Excerpts from a dataset
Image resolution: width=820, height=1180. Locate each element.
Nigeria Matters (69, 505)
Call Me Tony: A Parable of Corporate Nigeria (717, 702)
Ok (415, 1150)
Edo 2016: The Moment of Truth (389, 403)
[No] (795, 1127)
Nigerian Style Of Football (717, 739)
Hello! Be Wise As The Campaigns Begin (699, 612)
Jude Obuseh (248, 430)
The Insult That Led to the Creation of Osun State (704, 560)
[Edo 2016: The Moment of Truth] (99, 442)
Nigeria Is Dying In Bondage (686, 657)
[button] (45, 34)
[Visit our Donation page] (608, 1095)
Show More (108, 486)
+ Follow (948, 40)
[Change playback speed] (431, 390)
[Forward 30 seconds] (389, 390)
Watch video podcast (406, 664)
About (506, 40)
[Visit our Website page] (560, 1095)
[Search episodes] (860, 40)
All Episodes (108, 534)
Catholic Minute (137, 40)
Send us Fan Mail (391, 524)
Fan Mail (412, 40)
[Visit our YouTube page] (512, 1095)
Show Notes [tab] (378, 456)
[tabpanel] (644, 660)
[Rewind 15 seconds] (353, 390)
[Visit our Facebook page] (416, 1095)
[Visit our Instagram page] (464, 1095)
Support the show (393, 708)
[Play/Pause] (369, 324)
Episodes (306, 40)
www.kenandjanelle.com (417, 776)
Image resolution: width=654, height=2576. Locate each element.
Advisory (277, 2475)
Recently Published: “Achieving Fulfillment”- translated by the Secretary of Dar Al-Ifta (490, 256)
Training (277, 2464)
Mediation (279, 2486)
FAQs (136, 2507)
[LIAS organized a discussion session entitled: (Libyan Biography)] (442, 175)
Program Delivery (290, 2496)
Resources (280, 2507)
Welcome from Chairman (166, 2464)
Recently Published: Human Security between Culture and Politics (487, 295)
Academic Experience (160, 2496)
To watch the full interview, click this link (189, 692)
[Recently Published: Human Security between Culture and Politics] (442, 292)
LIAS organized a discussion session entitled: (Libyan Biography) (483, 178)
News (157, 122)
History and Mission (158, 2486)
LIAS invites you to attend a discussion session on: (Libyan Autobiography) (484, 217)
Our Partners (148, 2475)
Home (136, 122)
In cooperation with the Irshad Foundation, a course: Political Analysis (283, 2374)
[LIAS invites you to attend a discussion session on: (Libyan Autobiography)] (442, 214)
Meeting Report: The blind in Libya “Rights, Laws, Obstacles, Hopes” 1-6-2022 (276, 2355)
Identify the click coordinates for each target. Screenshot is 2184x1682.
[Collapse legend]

- **Work item**
Pull out every line of the records that includes the string "Recently".

- **Solution to this exercise**
Recently Published: “Achieving Fulfillment”- translated by the Secretary of Dar Al-Ifta (490, 256)
Recently Published: Human Security between Culture and Politics (487, 295)
[Recently Published: Human Security between Culture and Politics] (442, 292)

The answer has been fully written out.